[Begin Input records]

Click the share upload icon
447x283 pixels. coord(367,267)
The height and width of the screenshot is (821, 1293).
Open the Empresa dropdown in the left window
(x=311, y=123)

[End Input records]

What is asked:
Copy each of the records above verbatim, keeping every line in the same order.

Written solution:
Click the share upload icon
447x283 pixels. coord(367,267)
The height and width of the screenshot is (821, 1293).
Open the Empresa dropdown in the left window
(x=311, y=123)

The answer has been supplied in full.